The big plot development in the pilot of Glen getting a job at a video store. The owner of the place grills him with the rules and tells him: “If someone comes in and asks for a Julia Roberts movie, after you clean up your vomit and involuntary feces, tell ‘em it’s over there.”

Seriously, I am not exaggerating: this is the worst pilot script EVER WRITTEN. Much has been said about how TV is having trouble coming up with new comedies and the fact that “Becoming Glen” is even being produced is further proof of how clueless the top executives are.

Sadly, not all the Fox pilot scripts are this horrible: one or two were actually quite inspired, but those aren't being produced, “Becoming Glen” is. This script makes “The Ringer” seem like “Schindler’s List.”

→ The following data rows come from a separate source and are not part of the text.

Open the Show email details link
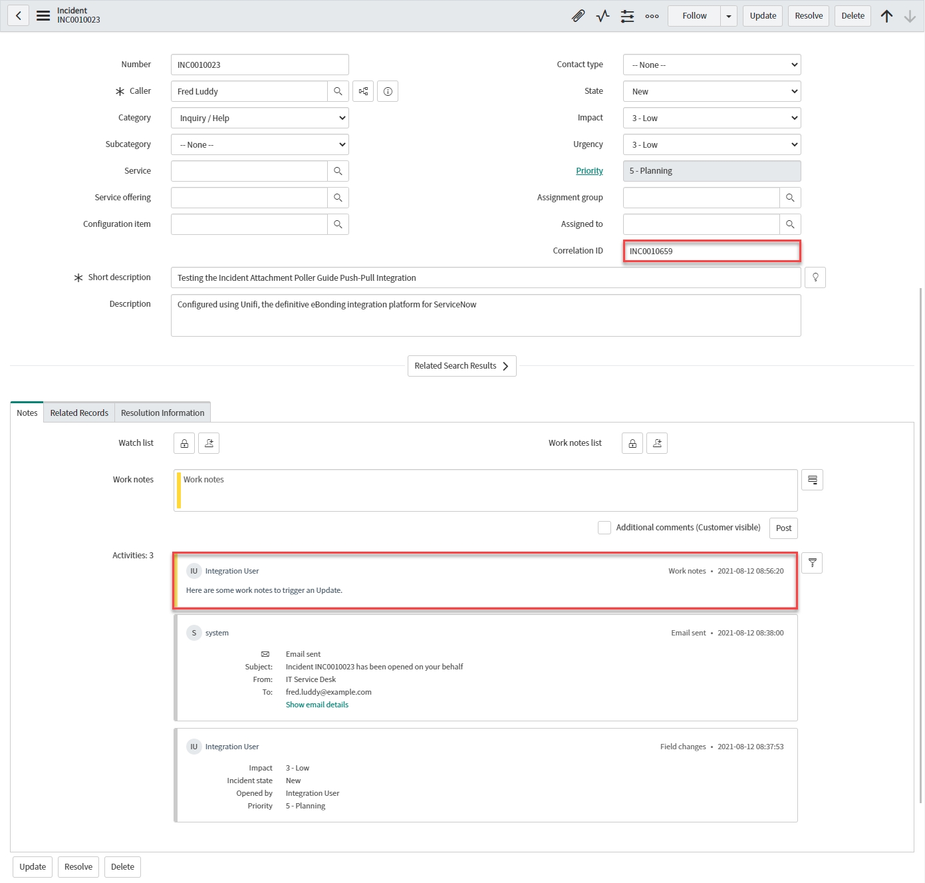This screenshot has height=883, width=925. click(x=317, y=705)
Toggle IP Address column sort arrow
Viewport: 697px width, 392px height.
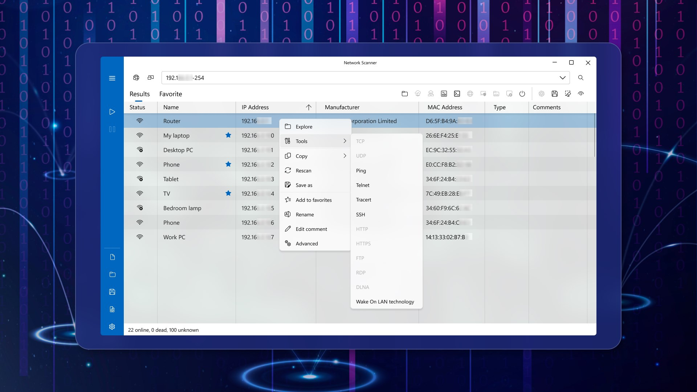coord(309,107)
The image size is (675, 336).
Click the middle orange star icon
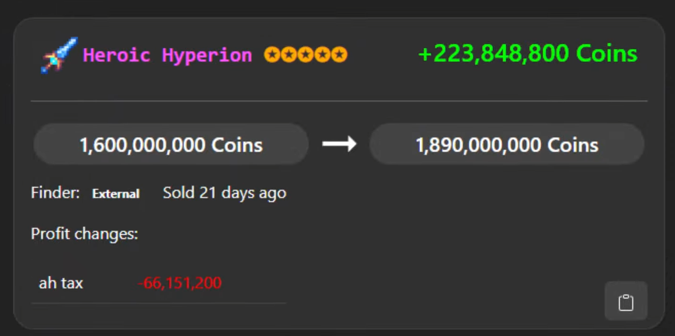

The “South Park” guys mocked Tom Cruise and their episode won't get repeated. “Arrested Development” wins Emmys and gets unceremoniously dumped. Seth McFarlane and Ricky Blitt mock Alzheimer’s and they get rich pilot deals. Go figure?

Fox has made history with “Becoming Glen.” It’s so terrible it's almost revolutionary. It's actually innovative in its badness.

Maybe McFarlane and Blitt are trying to pull off the same scheme from “The Producers” and this is their “Springtime for Hitler,” a pilot designed not to sell so they can just keep the money.